並列タイトル等ICU/HCU タイシツゴ ノ スイミンヤク ノ ケイゾク ニ カンスル ジッタイ チョウサ ト ビョウトウ ヤクザイシ ノ カイニュウ コウカ ノ ケントウ
ICU/HCU taishitsugo no suimin'yaku no keizoku ni kansuru jittai chōsa to byōtō yakuzaishi no kainyū kōka no kentō
Survey on the actual situation of sleeping pills continuation after ICU/HCU discharge and the effectiveness of intervention by ward pharmacists
一般注記type:text
【目的】ICU/HCU病棟では患者の病態に応じて新規に治療薬が開始されることが多い一方、退室後も漫然と投与を継続される症例が一定数存在する。新規作用機序の睡眠薬であるメラトニン受容体作動薬、オレキシン受容体拮抗薬(以下MT/OX系薬)は、せん妄予防効果が期待され集中治療室で使用されることが多い。本研究ではMT/OX系薬の処方動向を後ろ向きに調査し、当院における処方実態と、病棟薬剤師が処方継続の検討を積極的に行った場合の効果を明らかにする。
【方法】ICU/HCUの担当薬剤師は、新規開始薬剤と入室前の使用薬剤を整理し一般床の薬剤師に情報提供を行い、一般床の薬剤師は退院までに薬剤の妥当性を検討し医師と協議する取り組みを2022年9月より実施した。MT/OX系薬は処方継続要検討薬剤とし、積極的に検討を行った。薬剤師の介入が可能な2泊以上ICU/HCUに在室した患者を対象として、退室時にMT/OX系薬を使用していた患者の退院時の処方継続の有無について2022年6-8月を介入前、9-11月を介入後としてカルテ調査を行った。(倫理委員会受付番号:2022-1161)
【結果】組み入れ患者は介入前、介入後でそれぞれ106名、98名であり、退院までにICU/HCUに再度2泊以上在室した患者、死亡退院となった患者、2023年3月時点で入院中の患者を除外した88名、87名を解析対象とした。退院時にMT/OX系薬が定時処方されていた患者はそれぞれ33名(37.5%)、36名(41.4%)であり病棟薬剤師の介入前後で変化は見られなかった。

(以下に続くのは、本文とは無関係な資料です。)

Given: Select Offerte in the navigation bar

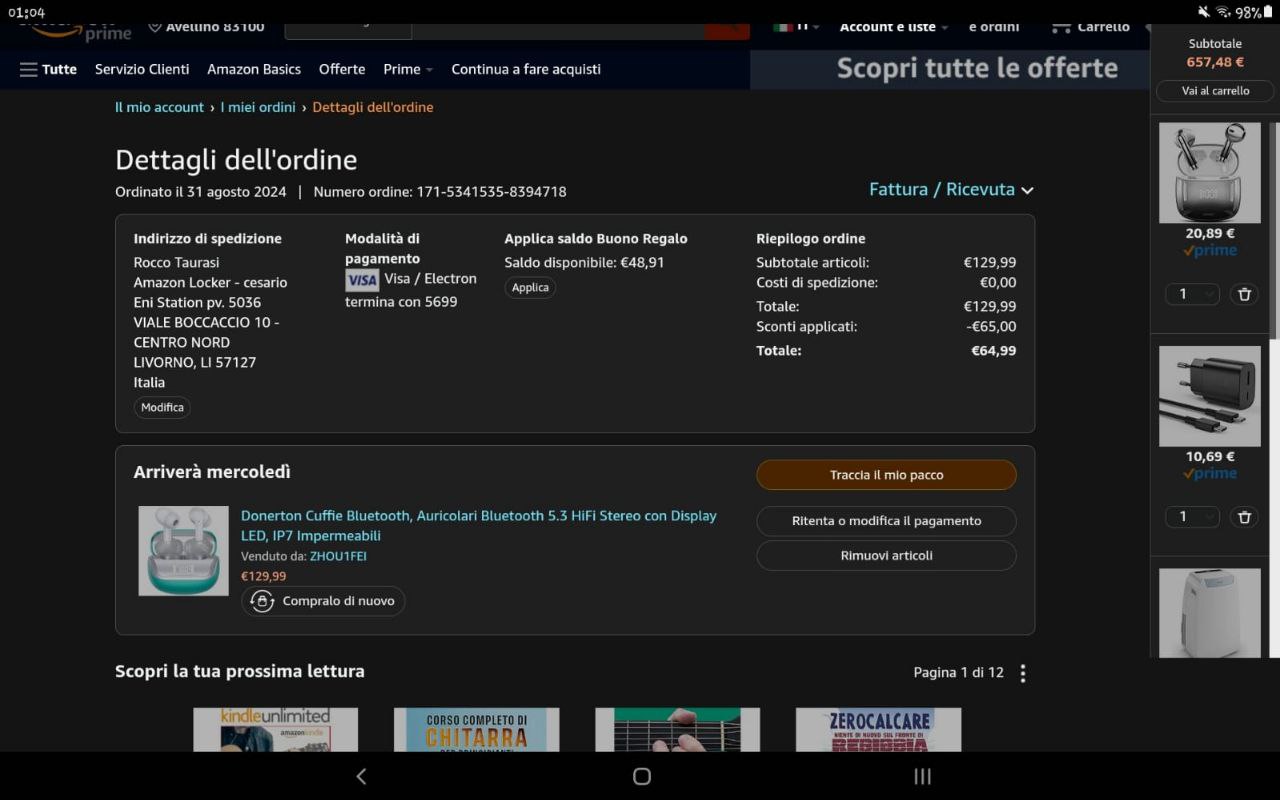Looking at the screenshot, I should (x=342, y=69).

【考察/結論】ICU/HCU退室時にMT/OX系薬を定時内服していた患者の約40%で、退院時も継続して処方されていた。病棟薬剤師の取り組み前後で退院時の処方継続率に変化は見られなかった。当院では入院中の睡眠薬としてOX系薬を推奨していることも一因と考えられる。今後も薬剤師による介入を進めるほか、介入内容、継続妥当性を評価した内容について更に検討を行い、変化が見られなかった理由について解析を行う予定である。
Purpose: In intensive care unit (ICU)/High care unit (HCU) wards, new therapeutic medicines are often started according to the patient's condition, while a certain number of patients continue to receive these medicines after leaving the ICU/HCU wards. Melatonin receptor agonists and orexin receptor antagonists (MT/OX medicines), which are sleeping pills with novel mechanisms of action, are often used in ICU for their potential efficacy in preventing delirium. In this study, we retrospectively surveyed prescribing trends of MT/OX medicines to clarify the actual prescribing situation in Keio university hospital and the effect of actively considering the continuation of prescribing by ward pharmacists.

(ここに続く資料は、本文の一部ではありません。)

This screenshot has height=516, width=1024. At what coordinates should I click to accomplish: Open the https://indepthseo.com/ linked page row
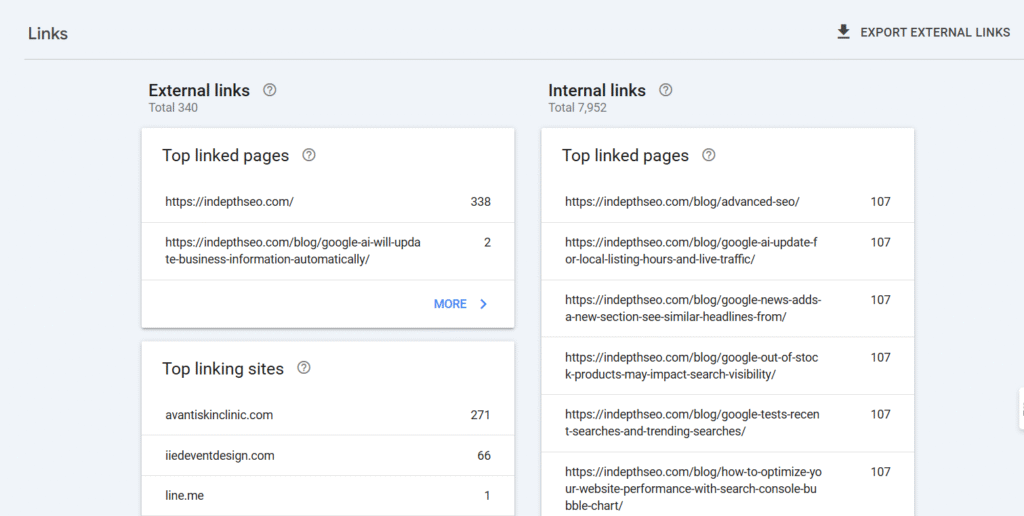pyautogui.click(x=328, y=202)
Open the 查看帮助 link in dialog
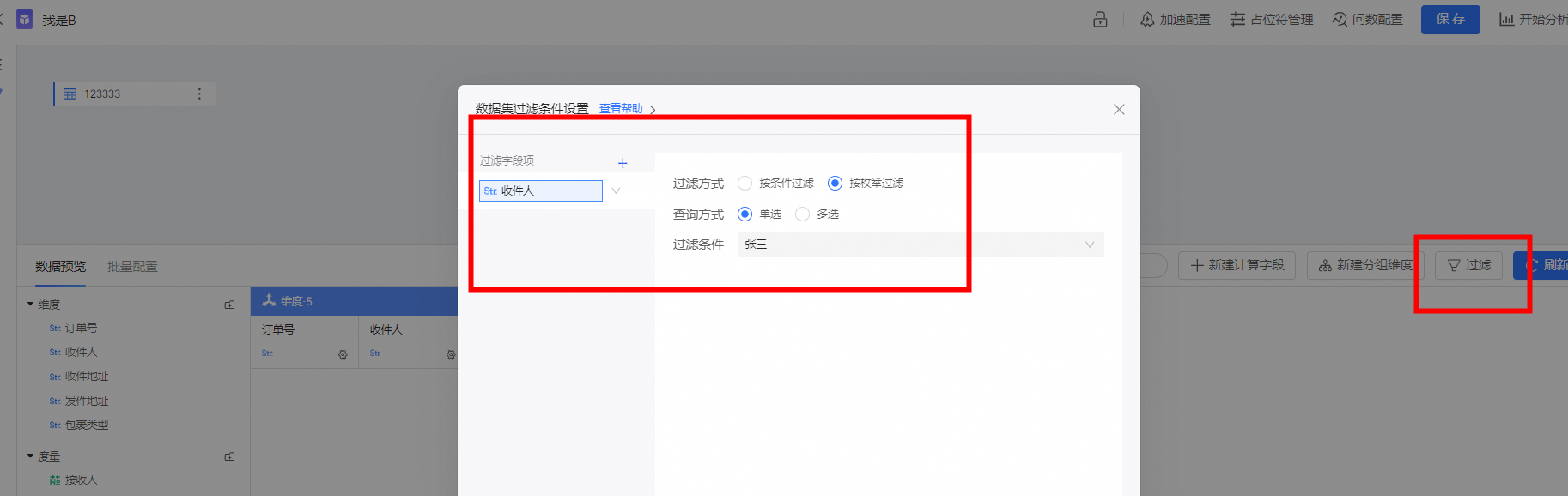Screen dimensions: 1568x496 tap(621, 108)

Methods: The pharmacist in charge of the ICU/HCU organized newly started medicines and medicines used before admission and provided information to the general bed pharmacist. General bed pharmacist reviewed the appropriateness of the medicines and discussed them with the doctors before discharge. Patients who had been in the ICU/HCU wards for 2 nights or more, where pharmacist intervention was possible, were surveyed to determine whether or not they continued prescribing MT/OX medicines at discharge, with June-August 2022 as the pre-intervention period and September-November as the post-intervention period. (Ethics Committee receipt number: 2022-1161)
Results: There were 106 and 98 patients before and after the intervention, respectively. 88 and 87 patients were included in the analysis after excluding patients who stayed in the ICU/HCU wards for more than 2 nights again before discharge, patients who were discharged due to death, and hospitalized as of March 2023. The number of patients who were regularly prescribed MT/OX medicines at the time of discharge was 33 (37.5%) and 36 (41.4%), respectively, and there was no change before and after the intervention of the ward pharmacist.
Discussion/Conclusion: Approximately 40% of patients who were taking MT/OX drugs on a regular basis at the time of ICU/HCU discharge continued to receive them at the time of discharge. There was no change in the prescription continuation rate at discharge before and after the ward pharmacist's intervention. This may be due in part to the fact that the hospital recommends OX medicines as inpatient sleeping pills. In addition to continuing the pharmacist intervention, we plan to further examine the content of the intervention and the evaluation of its continued appropriateness, and to analyze the reasons for the lack of change.